Sebab sudah dua kali kali melakukan mediasi dengan pihak perusahan CV. Azzahra Karya namun mereka (pihak perusahan) tetap melanggar.
Mediasi pertama kata Sanip, ada sejumlah hal yang disepakati bersama antara kami Pemdes Capalulu dan pihak perusahan yakni pihak perusahan CV. Azzahra Karya dilarang beroperasi di lahan kilo meter (km) 6 yang masih bersengketa dengan Desa Wailoba. namun kesepatan itu dilanggar, bahkan pihak perusahan beroperasi di wilayah km 8
“Waktu mediasi pertama dengan Kapolres itu sudah ada Surat pernyataan kesepakatan. dalam surat tertuang salah satu poin bahwa jangan beroperasi dulu di lahan sengketa yakni di km 6 tapi ternyata hari ini mereka sudah masuk sampe di wilayah km 8 Desa Capalulu,”ungkap Sanip.
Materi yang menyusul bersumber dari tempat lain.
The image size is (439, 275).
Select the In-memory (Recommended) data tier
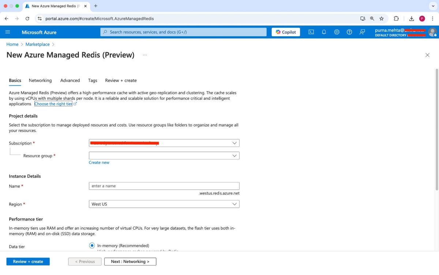tap(92, 245)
Tambah Sanip, pihak meminta Pemerintah Desa yang dipimpin langsung oleh Sekretaris Desa Ilham Englan untuk melakukan krsocek km 6 dan km 8 dan ternyata mereka (Pihak Perusahan) sudah beroperasi di wilayah km 8.
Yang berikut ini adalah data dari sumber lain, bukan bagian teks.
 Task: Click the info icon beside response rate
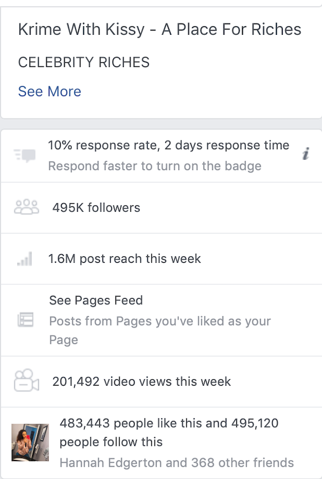(305, 154)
“Jadi kami ke Desa Wailoba mau tahan satu buah alat berat karena kami anggap bahwa mereka masuk di wilayah kami, kan CV. Azzahra ini izinnya di desa Wailoba kenapa sampe harus masuk di wilayah Desa Capalulu,”kata Sanip.
Sanip bilang, Dirut CV. Azzahra Karya selaku penanggung jawab perusahan kayu di Wailoba tidak menghargai Pemerintah desa dan seluruh masayarakar desa Capalulu. oleh pihaknya perintah aparaturnya untuk menahan alat sebagai jaminan. tetapi rencana itu gagal sehingga terjadi mediasi dan pihak perusahan mengarahkan kami ke Polres hari ini.
“Tujuan dari mediasi ini adalah meminta ganti rugi sesuai dengan pembicaraan di Wailoba kemarin dan jangan masuk di wilayah capalulu lagi,”Tegas Sanip.
Ia mengatakan, bila pihak Polres Kepulauan Sula tidak mampu menyelesaikan persoalan pembalakan liar ini maka Pemerintah Desa bakal melaporkan ke penegak hukum yakni ke Kejaksaan Negeri (Kejari) Kepulauan Sula, tutupnya.